抜粋本文
►

あいさつされても返事しません
令和6年3月に税務署窓口に、青色申告承認申請書を提出して、その
控えに税務署職員さんから受領印を押してもらったあと、その人に細長い紙切れを差し出されながら
“ 来年から収受日付印を押さないことになりました ”
といわれました。
令和7年1月から税務署に足を運んで申告書などを提出しても、受け取った職員は、控えの申告書などをこちらが用意して差し出しても、受領印をおさないという驚きの宣言。
あいさつしても返事しません。
代金支払っても、領収書出しません。
スイカかざしてもピッと鳴らしません。
当店では、いらっしゃいませ、ありがとうございましたを廃止しました。
ポンとハンコを押すのがそんなに面倒ですか
そんなセリフも浮かんでくる。
いくら役所でもそれは突飛な発想でしょう。
いままで税務署窓口へ行くという常識からは、”はい、そうですか”と、オイソレとは受け入れられない、面と向かってビンタされたような発表。
税理士事務所にとっても、一昔、いや二昔前は、会社の決算申告の代理で税務署へ出向き、朱色の受領印をもらってくることは、月末の厳粛なセレモニーとなっていたはずだ。
思わず職員さんのまえで えーっ・・・
えっ、ななんでですか!と語気をあらげてしまいました。
詰めよる感じになってしまい、奥からベテランの職員さんも飛び出してきました。
うしろに他のお客様、納税者様もひかえていたので、あまりのショックに体全体フリーズ気味ながらも、おずおずとトーンダウンせざるをえない。
デジタル化推進の一環です
・・・そそーですか。
税務署窓口でもらう受領印は、納税者や会社にとって、いままで大変重要なハンコであり、借金するとき、取引先から信用を得るとき、補助金をもらうとき、その朱色の印影のある書類は、重要な証拠書類となり、半永久保存書類だ。
しかし今電子申告により、受領印の代わりに、白黒の電子記録を受信するだけ、にとってかわりつつある。
電子申告導入当初は、その受信通知(以前は、いまの”受信通知”でなく、”メール詳細”という謎めいたタイトル)をパソコンに受け取れていても、人間の手によって押された朱色の受領印をもらうような手ごたえを感じず、何度か税務署へ電話して本当に受信されているのか問い合わせた。
さらに、当時税務署の内部でも個々の電子申告にすぐ受信できているか確認のラインが未整備で、たいへんやきもきしたものだ。
手書き、手渡し、手応え主義の失墜
デジタル化とは、裏を返せば、手書き、手渡し、紙の記録及び対面による手ごたえへのレジスタンス。
以前、特殊な車関係の会社の経理状況を相談されたとき、それまで担当していた税理士さんが高齢の方で、法人の税務申告書その他の付随書類すべて手書きで作成されていた。
細かい水平線ごとに小さい文字と数字でびっしりの、機械や車がいっぱいの減価償却明細表を4、5ページにわたってみせられたときは、そのあまりにミクロ的手仕事に、東京国立博物館の書画展示を思い出した。
税金計算の明細書というより、計算式や四則演算が正しいかどうかなど検証される次元でなく、歴史的書物として価値があるのではないか。

◄

資料一覧
►

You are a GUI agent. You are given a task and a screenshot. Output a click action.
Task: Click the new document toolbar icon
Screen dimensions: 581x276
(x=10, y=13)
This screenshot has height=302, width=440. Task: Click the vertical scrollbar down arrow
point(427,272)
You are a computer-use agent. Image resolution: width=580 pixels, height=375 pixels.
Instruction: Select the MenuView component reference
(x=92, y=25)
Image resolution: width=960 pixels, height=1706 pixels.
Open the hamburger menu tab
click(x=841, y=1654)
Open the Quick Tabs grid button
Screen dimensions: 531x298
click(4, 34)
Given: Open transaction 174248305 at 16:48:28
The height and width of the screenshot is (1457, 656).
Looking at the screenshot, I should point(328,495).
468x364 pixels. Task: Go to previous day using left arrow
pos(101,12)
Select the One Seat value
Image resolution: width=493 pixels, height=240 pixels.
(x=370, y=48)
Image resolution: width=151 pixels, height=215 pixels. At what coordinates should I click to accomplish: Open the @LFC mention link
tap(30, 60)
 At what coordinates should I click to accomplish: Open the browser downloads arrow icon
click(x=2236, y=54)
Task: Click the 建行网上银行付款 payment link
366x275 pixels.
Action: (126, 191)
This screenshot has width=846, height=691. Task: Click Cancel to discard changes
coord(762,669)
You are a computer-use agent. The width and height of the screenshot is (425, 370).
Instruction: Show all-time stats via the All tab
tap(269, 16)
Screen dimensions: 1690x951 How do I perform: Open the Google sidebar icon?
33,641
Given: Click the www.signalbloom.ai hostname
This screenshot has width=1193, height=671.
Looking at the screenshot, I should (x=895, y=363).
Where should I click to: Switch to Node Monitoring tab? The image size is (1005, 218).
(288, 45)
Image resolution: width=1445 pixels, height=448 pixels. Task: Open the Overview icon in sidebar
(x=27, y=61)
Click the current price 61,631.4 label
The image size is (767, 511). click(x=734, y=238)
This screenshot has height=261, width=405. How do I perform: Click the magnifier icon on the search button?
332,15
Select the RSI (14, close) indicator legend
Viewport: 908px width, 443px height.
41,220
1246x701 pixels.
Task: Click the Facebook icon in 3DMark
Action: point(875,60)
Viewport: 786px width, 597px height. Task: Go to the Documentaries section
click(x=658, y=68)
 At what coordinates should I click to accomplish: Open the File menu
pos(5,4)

◄

取り組む課題
1. 上の抜粋本文を2文で要約してください。
2. 上の抜粋本文のうち、「税理士事務所にとっても、一昔」から「け、にとってかわりつつある。」までの部分を一字一句そのまま繰り返してください。

順番の回答
1. 令和6年3月に税務署窓口で青色申告承認申請書を提出した際、職員から、令和7年1月以降は控えに収受日付印を押さないと告げられ、その理由はデジタル化推進の一環だと説明された。税務署の受領印がある書類は、借金や補助金の申請などで重要な証拠書類となってきたが、電子申告によって白黒の電子記録を受信するだけの形に置き換わりつつある。

2.
税理士事務所にとっても、一昔、いや二昔前は、会社の決算申告の代理で税務署へ出向き、朱色の受領印をもらってくることは、月末の厳粛なセレモニーとなっていたはずだ。
思わず職員さんのまえで えーっ・・・
えっ、ななんでですか!と語気をあらげてしまいました。
詰めよる感じになってしまい、奥からベテランの職員さんも飛び出してきました。
うしろに他のお客様、納税者様もひかえていたので、あまりのショックに体全体フリーズ気味ながらも、おずおずとトーンダウンせざるをえない。
デジタル化推進の一環です
・・・そそーですか。
税務署窓口でもらう受領印は、納税者や会社にとって、いままで大変重要なハンコであり、借金するとき、取引先から信用を得るとき、補助金をもらうとき、その朱色の印影のある書類は、重要な証拠書類となり、半永久保存書類だ。
しかし今電子申告により、受領印の代わりに、白黒の電子記録を受信するだけ、にとってかわりつつある。